Regression Flashcards
What’s Gaussian quadrature and what’s disadvantages
Fitting n data points to a polynomial of order n+1
This will fit every data set without any errors, bad as data normally includes errors/outliers. Takes a lot of time/power, often desire able to fit to polynomial with fewer parameters than the data.
What is the equation for the simple linear regression model
Y = ax + b + e
e error term (random variable, normally distributed with mean 0)
a slope
b intercept
How do we find the coefficients in the simple linear regression equation
Rearrange for error term and find the ESS (error sum of the squares- sum all of the error values squared) and then partially differentiate the ESS wrt the different variables and set = 0 and solve the linear equations that result.

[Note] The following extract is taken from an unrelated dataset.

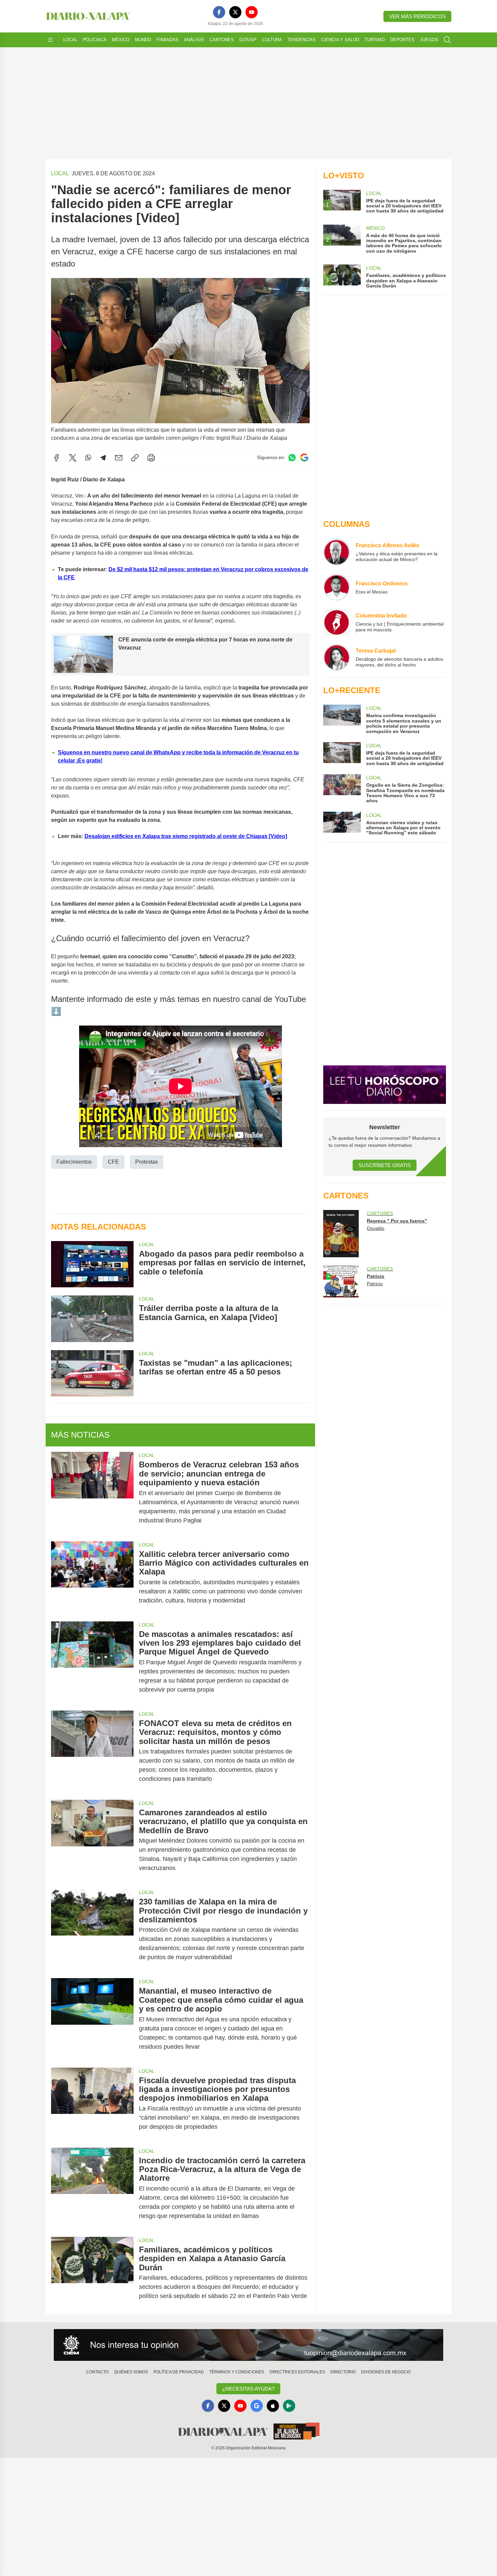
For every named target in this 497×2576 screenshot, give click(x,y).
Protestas (146, 1162)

What is the correlation coefficient, R
A measure of the strength of the linear relationship between two variables.
Close to 0 = uncorrelated
Positive = variables are positively correlated
Large = greater degree of correlation
For linear relationships it is equal to sq root of R^2
How to modify ESS to get RSS, regression sum of the squares
Change yi to y bar (mean y value)
ESS represents error of the regressions estimate around its the actual value
RSS represents the error of the regressions estimate around the mean
What is the TTS total sum of the squares
Sum (between i =1 & n): (yi - ymean)^2
Is equal to ESS + RSS
Represents the error of y around it’s mean
What is the R^2 statistic
The fraction of the total variance (TSS) accounted for by the regression
R^2 = RSS/TSS
Closer to 1 shows the estimated regression function fits the data better
Useful even when non linear model is used where as R statistic is only useful for describing strength of linear relationships.